• Problem: All lines from the one containing "Screen dimensions: 838x256" through the end of the data below are to be repeated exactly, with pictures left out.

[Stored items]
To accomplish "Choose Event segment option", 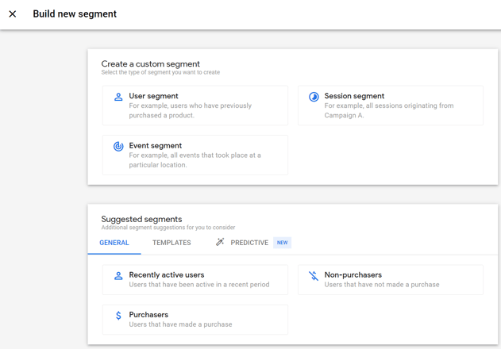I will pyautogui.click(x=195, y=155).
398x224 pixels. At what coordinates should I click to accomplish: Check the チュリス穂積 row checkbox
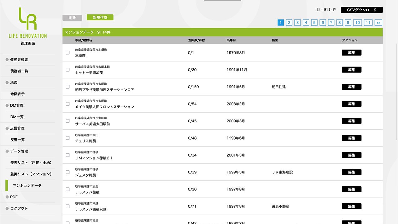pos(68,138)
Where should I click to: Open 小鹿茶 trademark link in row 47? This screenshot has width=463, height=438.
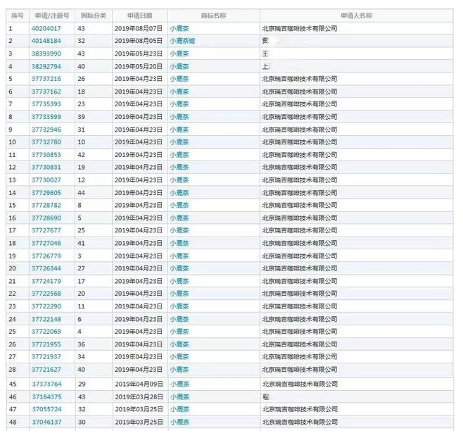tap(179, 409)
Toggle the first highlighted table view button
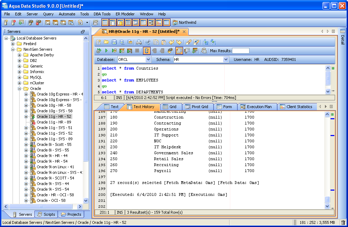The image size is (348, 227). 105,22
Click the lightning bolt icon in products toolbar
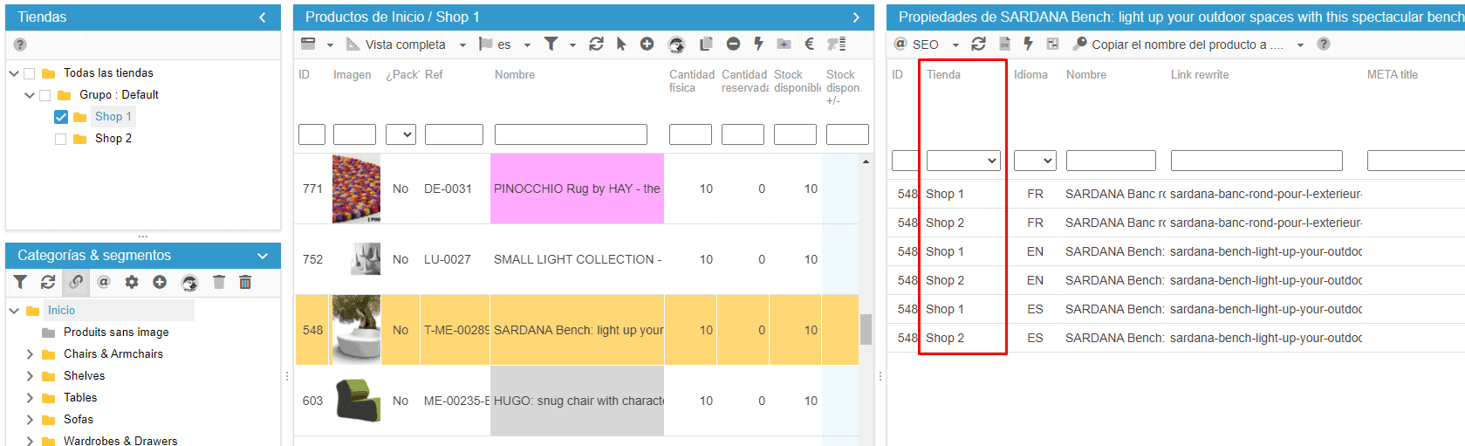The width and height of the screenshot is (1465, 446). 758,44
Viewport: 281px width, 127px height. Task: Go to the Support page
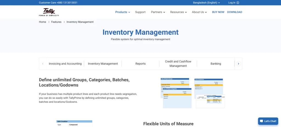(x=140, y=12)
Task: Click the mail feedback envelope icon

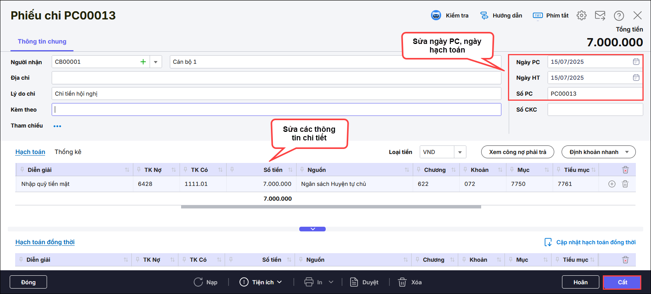Action: [600, 16]
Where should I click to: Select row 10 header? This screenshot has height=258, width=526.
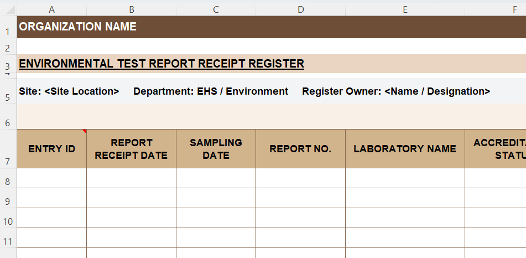8,221
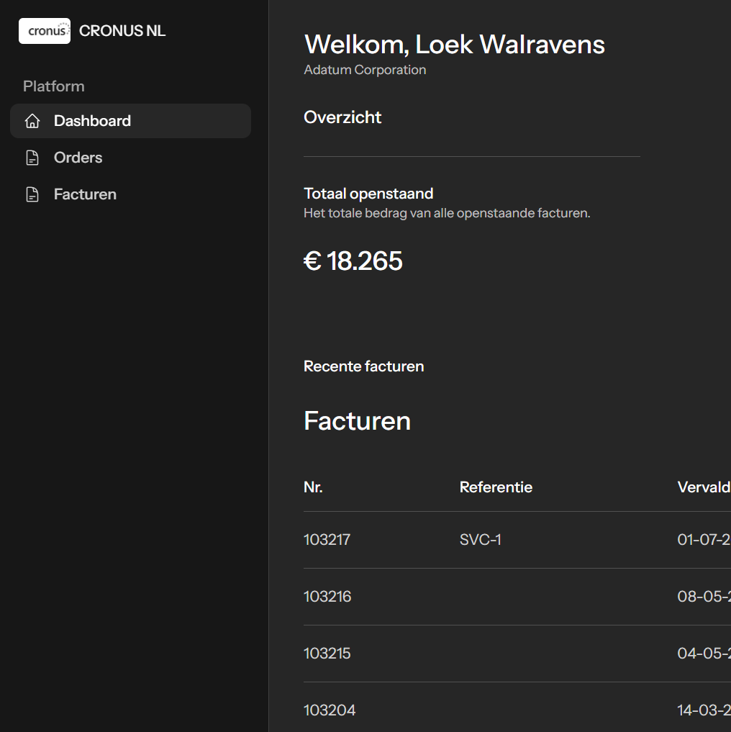Viewport: 731px width, 732px height.
Task: Open invoice 103217
Action: 327,539
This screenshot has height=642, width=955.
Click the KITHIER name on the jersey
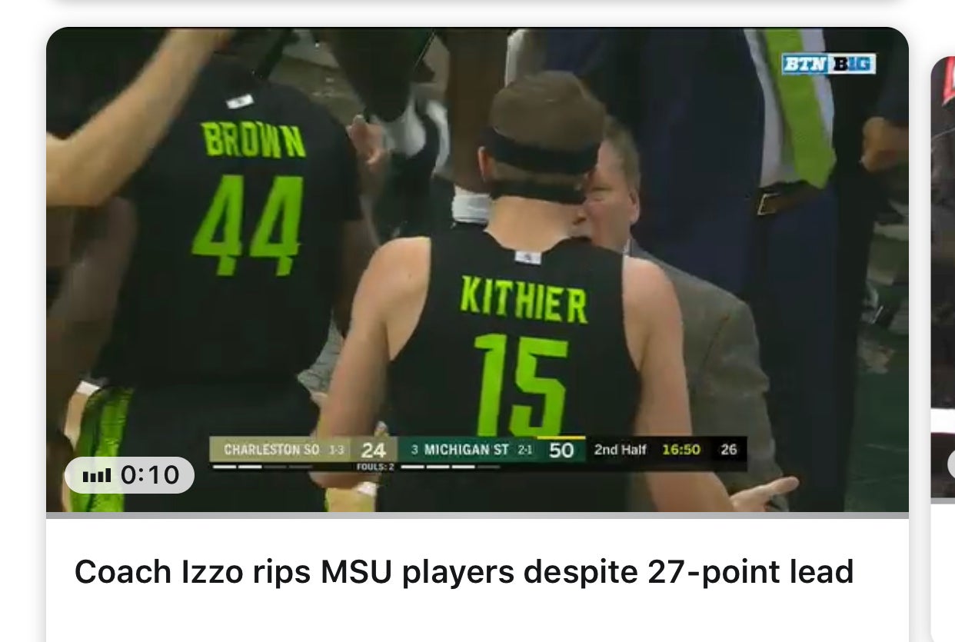pyautogui.click(x=524, y=299)
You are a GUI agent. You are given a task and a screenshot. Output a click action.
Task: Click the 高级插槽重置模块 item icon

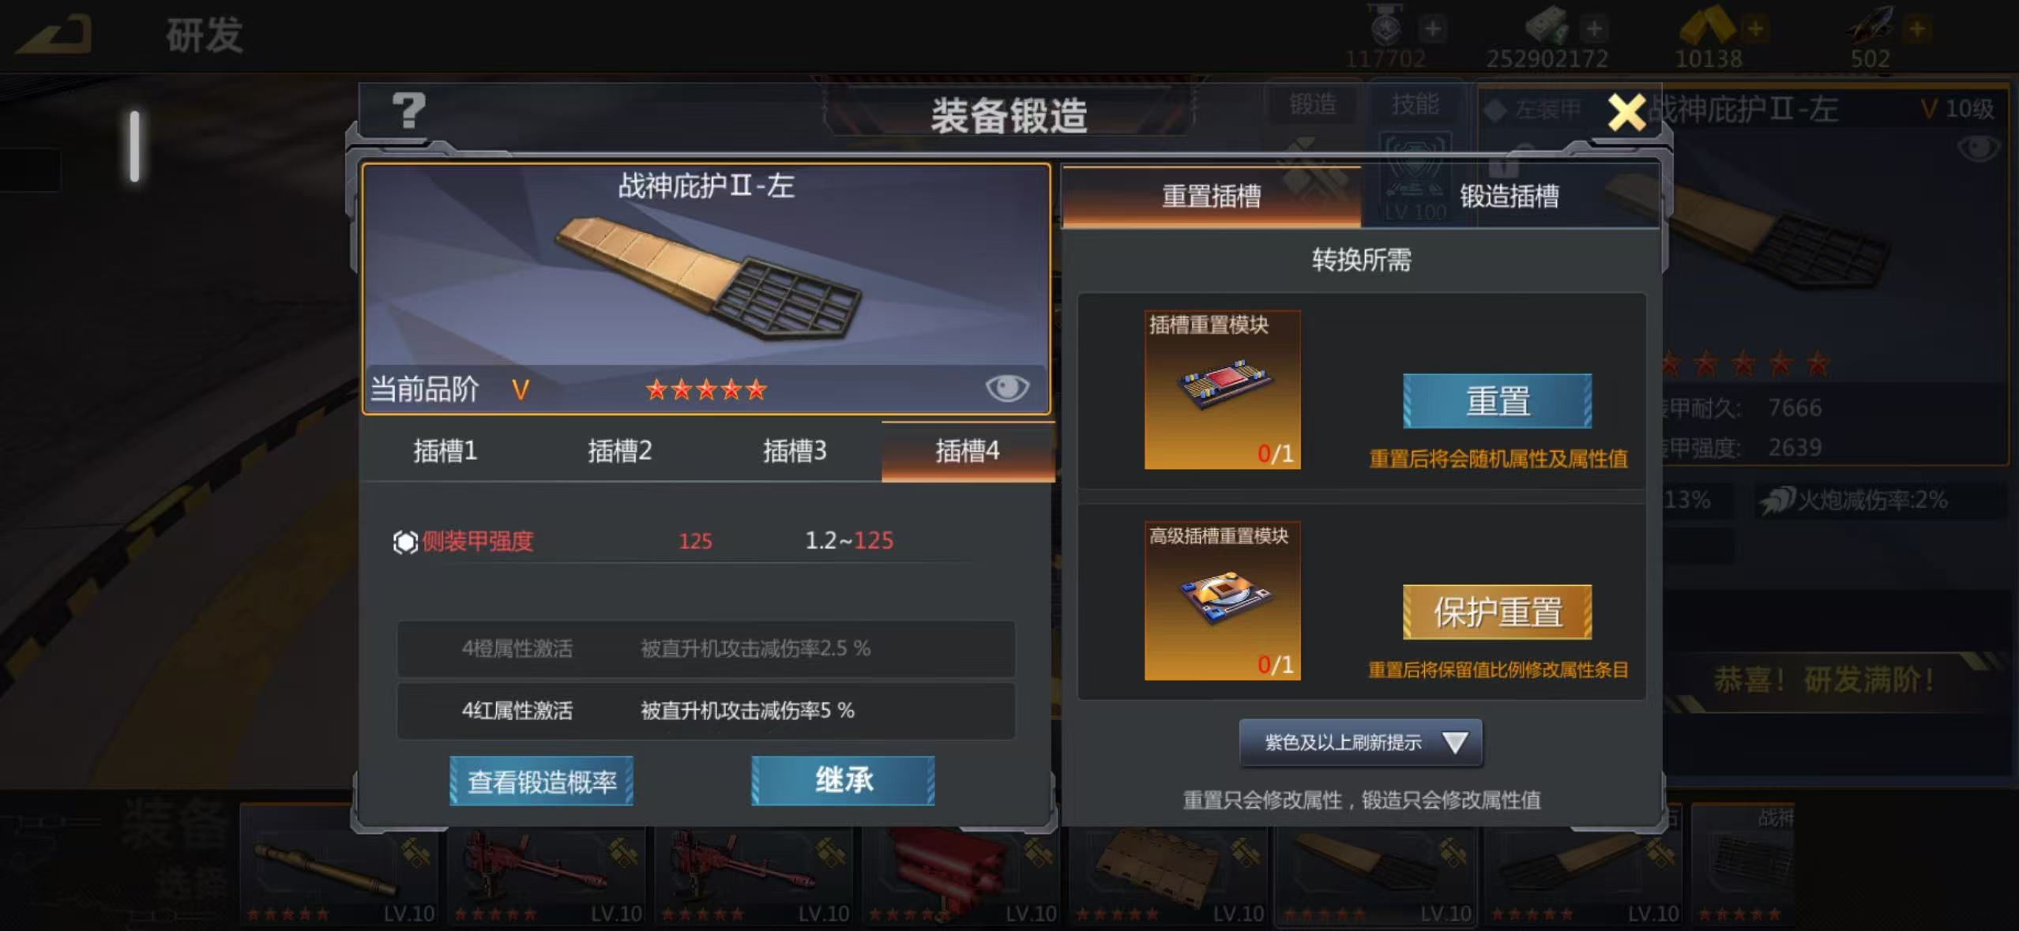click(x=1222, y=600)
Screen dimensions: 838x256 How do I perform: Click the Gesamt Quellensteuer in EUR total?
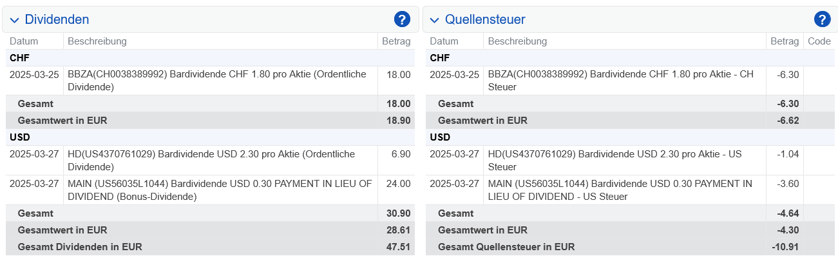pyautogui.click(x=631, y=246)
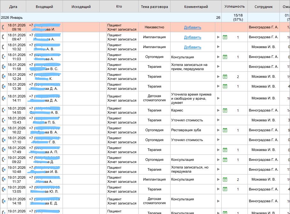Viewport: 290px width, 214px height.
Task: Click the Тема разговора column header
Action: click(x=154, y=7)
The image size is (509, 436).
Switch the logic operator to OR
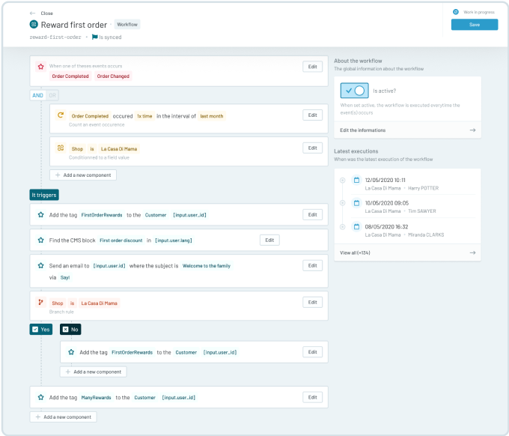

• Answer section:
Screen dimensions: 838x256 How do I perform: Click the Gesamt Quellensteuer in EUR total?
pyautogui.click(x=631, y=246)
Viewport: 290px width, 214px height.
Task: Click the Тема разговора column header
Action: click(x=154, y=7)
The image size is (509, 436).
Switch the logic operator to OR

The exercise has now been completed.